Escândalo ou uma história de amor?

Lembro bem de quando ouvi falar nesse caso pela primeira vez. É que, dias depois, naquela mesma sala, ouvi a Rádio Difusora interromper a sua programação normal para dar uma notícia extraordinária: John Kennedy havia sido assassinado, em vinte e dois de novembro de 1963. Parece que todos que são desse tempo se lembram de onde estavam quando receberam essa notícia que comoveu o mundo. 

Eu e meu primo jogávamos futebol de botão na mesa da sala, enquanto nossos pais ouviam música e conversavam. Mas o jeito como eles falavam me despertou a curiosidade. Sentados nas pontas do sofá e das poltronas, corpos inclinados para frente, quase encostavam as cabeças, no entusiasmo do assunto misterioso. 

Estiquei o ouvido e consegui pescar fragmentos esparsos da conversa, que o cuidado deles não conseguiu evitar. Ouvi com muita clareza a palavra escândalo, e me liguei mais ainda.  Eles se referiam a um casal da alta sociedade local que tinha viajado para passar uma temporada no Rio de Janeiro, numa tentativa de abafar a repercussão de um acontecimento inusitado. Na vitrola, Nat King Cole cantava “I’m in the Mood for Love” *, que eu adorava, mas naquela hora só serviu pra me atrapalhar. Mesmo com a música ao fundo, deu pra ouvir que eles falavam de um adultério, o que não era tão incomum na época, assim como hoje. 

Fiquei pensando na finalidade daquela viagem. O fato já tinha acontecido, o povo não iria esquecer tão cedo, ou nunca mais, melhor fariam se tivessem ficado em casa. Ou separavam ou assumiam. Viajar pra quê? 

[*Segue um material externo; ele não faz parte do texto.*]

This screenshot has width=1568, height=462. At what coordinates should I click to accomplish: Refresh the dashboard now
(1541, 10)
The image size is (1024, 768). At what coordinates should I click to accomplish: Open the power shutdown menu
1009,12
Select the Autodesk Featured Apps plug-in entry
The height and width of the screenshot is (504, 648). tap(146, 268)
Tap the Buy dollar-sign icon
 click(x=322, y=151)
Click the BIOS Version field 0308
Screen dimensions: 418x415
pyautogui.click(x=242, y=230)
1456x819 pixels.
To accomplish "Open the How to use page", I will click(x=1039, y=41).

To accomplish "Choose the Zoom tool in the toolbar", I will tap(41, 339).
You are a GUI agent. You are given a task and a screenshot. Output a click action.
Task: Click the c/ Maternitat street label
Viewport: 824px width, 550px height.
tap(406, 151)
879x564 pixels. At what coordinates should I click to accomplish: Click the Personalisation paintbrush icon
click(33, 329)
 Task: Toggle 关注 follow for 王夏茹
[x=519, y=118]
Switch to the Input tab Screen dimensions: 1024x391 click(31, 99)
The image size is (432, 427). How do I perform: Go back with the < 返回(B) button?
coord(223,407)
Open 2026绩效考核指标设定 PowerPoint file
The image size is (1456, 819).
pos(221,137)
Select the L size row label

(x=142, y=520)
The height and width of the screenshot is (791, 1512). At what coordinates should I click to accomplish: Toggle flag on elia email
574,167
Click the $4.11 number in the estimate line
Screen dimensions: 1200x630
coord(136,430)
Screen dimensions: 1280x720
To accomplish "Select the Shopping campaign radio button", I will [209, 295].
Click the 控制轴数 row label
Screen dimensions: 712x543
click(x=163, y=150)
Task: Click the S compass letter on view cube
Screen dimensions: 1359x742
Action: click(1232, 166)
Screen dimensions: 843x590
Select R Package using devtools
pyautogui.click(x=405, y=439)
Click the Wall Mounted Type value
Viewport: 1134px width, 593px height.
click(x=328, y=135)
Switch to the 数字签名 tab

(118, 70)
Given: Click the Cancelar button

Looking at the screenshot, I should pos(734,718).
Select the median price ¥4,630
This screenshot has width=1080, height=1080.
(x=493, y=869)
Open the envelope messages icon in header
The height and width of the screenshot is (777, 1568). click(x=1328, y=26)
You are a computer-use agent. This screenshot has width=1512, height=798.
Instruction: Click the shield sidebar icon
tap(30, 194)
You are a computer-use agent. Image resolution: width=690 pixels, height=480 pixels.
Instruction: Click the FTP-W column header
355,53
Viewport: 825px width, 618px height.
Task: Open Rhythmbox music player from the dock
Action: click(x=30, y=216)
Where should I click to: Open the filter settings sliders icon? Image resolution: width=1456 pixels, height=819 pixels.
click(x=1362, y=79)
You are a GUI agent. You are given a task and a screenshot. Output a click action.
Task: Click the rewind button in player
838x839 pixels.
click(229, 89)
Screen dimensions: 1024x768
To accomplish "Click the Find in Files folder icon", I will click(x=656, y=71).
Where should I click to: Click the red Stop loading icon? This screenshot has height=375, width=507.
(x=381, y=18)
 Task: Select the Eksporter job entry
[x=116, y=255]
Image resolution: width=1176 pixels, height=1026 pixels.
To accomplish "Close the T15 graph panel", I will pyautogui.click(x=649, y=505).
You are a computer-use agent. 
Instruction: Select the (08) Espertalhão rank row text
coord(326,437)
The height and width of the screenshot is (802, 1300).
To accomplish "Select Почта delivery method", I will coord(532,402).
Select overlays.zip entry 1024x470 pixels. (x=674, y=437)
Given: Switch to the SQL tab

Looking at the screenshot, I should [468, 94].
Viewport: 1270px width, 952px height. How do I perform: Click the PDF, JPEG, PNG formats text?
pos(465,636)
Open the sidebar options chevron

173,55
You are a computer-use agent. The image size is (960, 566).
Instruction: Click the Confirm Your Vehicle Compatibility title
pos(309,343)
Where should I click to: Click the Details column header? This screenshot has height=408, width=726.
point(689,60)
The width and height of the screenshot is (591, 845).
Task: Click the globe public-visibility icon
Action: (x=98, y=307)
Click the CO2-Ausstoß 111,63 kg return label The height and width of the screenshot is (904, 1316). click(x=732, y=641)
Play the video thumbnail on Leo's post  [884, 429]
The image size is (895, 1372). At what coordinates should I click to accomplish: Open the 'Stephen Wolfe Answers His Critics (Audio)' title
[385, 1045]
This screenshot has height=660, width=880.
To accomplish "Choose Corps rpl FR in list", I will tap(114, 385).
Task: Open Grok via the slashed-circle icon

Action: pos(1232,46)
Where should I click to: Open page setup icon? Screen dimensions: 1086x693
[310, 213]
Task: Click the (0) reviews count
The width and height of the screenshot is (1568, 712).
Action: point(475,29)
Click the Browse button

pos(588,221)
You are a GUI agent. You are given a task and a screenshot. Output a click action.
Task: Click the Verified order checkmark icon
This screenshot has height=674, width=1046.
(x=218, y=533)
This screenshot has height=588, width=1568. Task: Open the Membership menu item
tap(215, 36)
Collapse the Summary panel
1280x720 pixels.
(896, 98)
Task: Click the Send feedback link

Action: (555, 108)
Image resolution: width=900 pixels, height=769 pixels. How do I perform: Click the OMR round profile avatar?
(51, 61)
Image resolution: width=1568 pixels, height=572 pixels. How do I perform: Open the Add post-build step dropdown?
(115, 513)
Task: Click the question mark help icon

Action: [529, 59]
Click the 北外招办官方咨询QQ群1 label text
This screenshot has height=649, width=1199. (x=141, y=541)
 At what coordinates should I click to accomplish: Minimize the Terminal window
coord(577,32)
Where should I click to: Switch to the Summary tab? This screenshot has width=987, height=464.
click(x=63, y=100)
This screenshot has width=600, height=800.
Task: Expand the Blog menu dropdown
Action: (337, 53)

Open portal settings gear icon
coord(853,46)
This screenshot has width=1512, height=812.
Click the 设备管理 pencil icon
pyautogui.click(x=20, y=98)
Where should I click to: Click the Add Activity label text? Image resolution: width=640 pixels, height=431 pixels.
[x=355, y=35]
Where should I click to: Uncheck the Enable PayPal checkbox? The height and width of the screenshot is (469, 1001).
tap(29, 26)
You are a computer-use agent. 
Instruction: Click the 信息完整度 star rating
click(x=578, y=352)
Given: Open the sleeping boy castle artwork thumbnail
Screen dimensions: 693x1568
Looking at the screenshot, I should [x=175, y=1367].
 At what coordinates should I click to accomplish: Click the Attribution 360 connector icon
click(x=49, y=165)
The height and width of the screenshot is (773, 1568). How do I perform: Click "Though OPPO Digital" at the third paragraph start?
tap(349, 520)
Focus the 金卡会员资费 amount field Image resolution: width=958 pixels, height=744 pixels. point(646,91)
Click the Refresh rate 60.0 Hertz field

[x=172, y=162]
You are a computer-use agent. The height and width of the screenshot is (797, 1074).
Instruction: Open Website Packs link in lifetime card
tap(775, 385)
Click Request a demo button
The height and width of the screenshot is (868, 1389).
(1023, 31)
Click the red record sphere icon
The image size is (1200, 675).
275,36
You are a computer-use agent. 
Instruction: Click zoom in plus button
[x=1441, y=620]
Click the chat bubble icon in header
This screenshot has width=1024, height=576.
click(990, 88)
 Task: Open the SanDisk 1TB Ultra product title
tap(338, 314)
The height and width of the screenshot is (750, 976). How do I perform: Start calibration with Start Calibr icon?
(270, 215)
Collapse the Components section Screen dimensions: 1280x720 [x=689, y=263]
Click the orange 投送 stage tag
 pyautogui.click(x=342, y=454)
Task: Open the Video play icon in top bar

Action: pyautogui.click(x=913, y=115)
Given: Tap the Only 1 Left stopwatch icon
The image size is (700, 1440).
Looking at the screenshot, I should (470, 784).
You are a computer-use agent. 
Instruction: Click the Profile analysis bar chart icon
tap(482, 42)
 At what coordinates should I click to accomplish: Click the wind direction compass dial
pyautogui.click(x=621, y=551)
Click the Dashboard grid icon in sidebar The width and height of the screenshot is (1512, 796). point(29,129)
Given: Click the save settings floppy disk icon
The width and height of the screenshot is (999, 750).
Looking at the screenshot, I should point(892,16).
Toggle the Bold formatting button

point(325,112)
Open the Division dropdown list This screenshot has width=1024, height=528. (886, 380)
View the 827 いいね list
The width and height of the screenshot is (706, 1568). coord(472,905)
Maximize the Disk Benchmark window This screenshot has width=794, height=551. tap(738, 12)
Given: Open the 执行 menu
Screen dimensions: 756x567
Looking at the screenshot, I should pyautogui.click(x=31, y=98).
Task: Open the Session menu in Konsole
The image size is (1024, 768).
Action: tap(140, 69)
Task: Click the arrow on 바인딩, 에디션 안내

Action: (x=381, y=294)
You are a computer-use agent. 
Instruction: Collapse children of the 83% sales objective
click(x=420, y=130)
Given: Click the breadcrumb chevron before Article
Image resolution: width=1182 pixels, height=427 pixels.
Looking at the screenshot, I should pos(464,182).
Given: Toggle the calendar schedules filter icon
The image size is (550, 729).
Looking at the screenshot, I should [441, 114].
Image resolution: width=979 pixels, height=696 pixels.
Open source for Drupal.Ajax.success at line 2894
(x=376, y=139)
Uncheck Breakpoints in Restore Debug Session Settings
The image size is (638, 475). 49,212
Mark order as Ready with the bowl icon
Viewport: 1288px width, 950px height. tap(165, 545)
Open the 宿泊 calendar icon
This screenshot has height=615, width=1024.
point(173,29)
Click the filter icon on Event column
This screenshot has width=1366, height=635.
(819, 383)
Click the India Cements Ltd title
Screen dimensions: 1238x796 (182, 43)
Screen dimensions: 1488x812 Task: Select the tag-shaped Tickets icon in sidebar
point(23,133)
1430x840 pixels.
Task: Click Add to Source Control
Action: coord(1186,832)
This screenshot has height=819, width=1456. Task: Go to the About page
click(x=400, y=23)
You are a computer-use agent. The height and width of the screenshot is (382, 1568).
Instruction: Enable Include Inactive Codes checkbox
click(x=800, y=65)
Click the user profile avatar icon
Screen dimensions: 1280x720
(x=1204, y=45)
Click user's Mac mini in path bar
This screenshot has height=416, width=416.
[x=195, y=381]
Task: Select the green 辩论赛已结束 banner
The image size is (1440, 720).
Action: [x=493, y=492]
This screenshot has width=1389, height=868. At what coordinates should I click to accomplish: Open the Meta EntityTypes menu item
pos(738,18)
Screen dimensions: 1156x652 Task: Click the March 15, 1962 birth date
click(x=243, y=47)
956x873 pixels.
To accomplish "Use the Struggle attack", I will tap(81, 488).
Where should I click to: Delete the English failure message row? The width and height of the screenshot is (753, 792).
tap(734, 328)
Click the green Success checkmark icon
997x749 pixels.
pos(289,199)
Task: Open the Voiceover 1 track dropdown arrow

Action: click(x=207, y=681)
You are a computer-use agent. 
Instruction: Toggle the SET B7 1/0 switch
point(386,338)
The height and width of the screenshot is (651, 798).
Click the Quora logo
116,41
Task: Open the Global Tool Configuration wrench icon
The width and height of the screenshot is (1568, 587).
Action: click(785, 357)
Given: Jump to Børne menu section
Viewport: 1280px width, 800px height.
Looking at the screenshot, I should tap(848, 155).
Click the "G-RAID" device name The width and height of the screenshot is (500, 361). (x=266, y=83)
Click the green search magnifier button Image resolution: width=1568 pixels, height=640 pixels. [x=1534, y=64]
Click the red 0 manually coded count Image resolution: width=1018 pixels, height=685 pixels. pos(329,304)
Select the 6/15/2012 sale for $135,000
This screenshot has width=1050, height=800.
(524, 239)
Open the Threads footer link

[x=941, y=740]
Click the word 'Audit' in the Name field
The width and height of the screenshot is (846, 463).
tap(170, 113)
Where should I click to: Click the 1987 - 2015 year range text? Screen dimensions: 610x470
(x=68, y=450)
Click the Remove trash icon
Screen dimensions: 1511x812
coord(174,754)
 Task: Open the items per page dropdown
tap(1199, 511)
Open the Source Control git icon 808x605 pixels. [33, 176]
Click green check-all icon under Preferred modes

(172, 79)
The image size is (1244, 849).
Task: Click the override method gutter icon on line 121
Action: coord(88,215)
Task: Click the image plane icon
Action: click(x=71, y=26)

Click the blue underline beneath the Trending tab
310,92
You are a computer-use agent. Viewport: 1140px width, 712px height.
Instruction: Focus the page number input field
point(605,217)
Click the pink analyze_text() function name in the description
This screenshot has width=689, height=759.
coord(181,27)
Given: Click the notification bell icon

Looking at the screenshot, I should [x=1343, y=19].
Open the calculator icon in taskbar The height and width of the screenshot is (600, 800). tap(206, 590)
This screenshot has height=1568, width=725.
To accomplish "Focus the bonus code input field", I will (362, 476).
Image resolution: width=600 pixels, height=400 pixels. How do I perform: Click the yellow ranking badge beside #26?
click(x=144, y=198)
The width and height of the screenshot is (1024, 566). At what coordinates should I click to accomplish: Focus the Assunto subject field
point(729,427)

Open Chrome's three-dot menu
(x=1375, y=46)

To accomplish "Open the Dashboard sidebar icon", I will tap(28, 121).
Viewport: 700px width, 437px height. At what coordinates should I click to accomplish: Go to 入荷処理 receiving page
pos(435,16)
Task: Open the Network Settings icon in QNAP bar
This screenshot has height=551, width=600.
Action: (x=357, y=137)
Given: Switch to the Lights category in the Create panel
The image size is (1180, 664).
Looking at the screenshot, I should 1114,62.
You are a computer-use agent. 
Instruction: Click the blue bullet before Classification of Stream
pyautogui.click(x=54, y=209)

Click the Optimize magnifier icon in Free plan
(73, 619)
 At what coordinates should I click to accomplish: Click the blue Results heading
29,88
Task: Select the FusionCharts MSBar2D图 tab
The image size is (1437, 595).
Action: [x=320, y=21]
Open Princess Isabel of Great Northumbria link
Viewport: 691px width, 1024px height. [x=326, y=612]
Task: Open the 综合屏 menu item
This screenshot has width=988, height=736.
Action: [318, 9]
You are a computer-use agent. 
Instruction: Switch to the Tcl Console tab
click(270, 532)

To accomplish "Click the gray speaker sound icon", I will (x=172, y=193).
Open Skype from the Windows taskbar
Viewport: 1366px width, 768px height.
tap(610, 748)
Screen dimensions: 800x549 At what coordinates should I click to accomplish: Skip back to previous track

Só que era a esposa, e não o marido, como pensei a princípio, quem teria cometido o adultério. Uma jovem bonita, recém-casada, professora de História, havia deixado de dar aulas no tradicional Colégio Rosa Castro para se dedicar à sua nova condição de dona de casa. Não ficava bem continuar trabalhando, já que o marido, um homem de posses, podia sustentá-la. 

Nesse tempo, o trabalho da mulher era quase que uma humilhação para o homem. Esposas, de modo geral, só trabalhavam fora quando seus maridos não eram capazes de sustentar a casa sozinhos. 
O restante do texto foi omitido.